Data rows >>
########################################

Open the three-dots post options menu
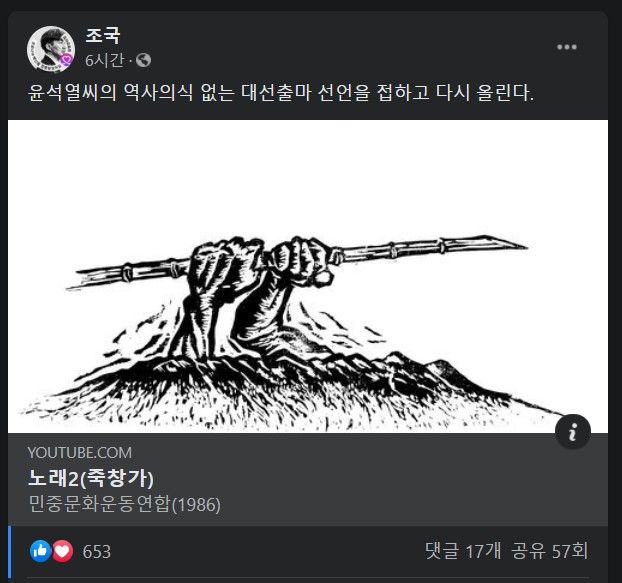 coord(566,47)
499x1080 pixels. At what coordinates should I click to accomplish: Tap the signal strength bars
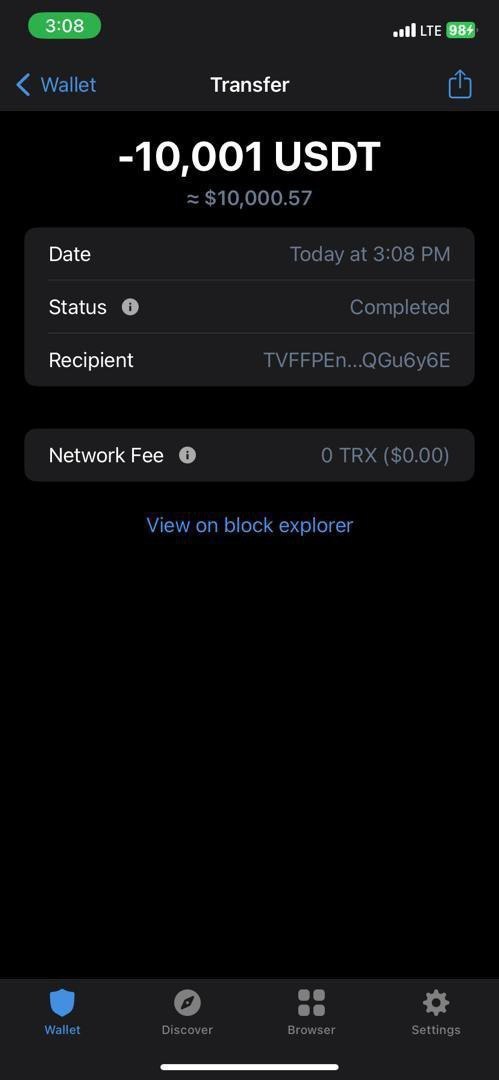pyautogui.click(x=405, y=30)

########################################

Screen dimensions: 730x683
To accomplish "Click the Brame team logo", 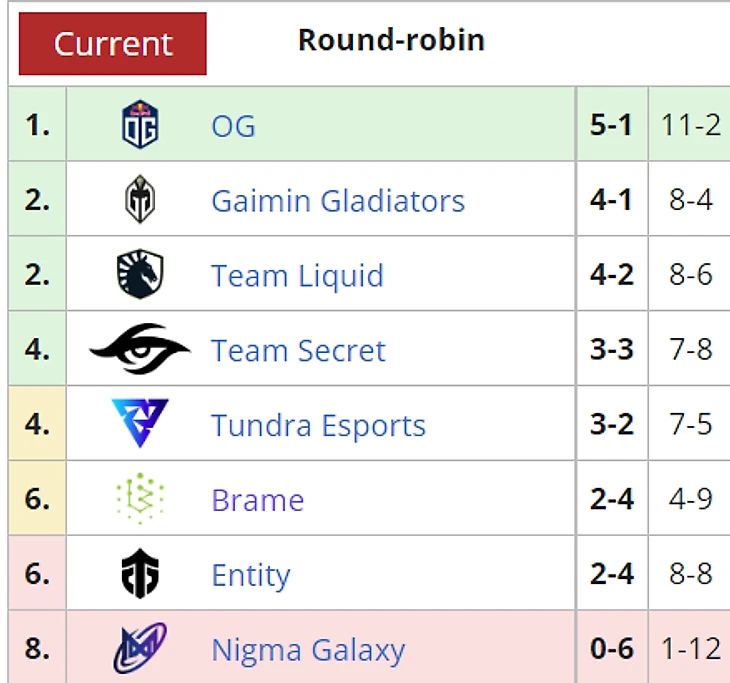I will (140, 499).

########################################

Format the data between the lines containing "499x1080 pixels. At" and "pyautogui.click(x=405, y=30)", inclusive, as a two-column CSV with the headers instruction and answer. Give one row per item, put each field in quotes, replace line breaks with spaces, and leave out the pictures.

Task output >>
instruction,answer
"499x1080 pixels. At what coordinates should I click to accomplish: Tap the signal strength bars","pyautogui.click(x=405, y=30)"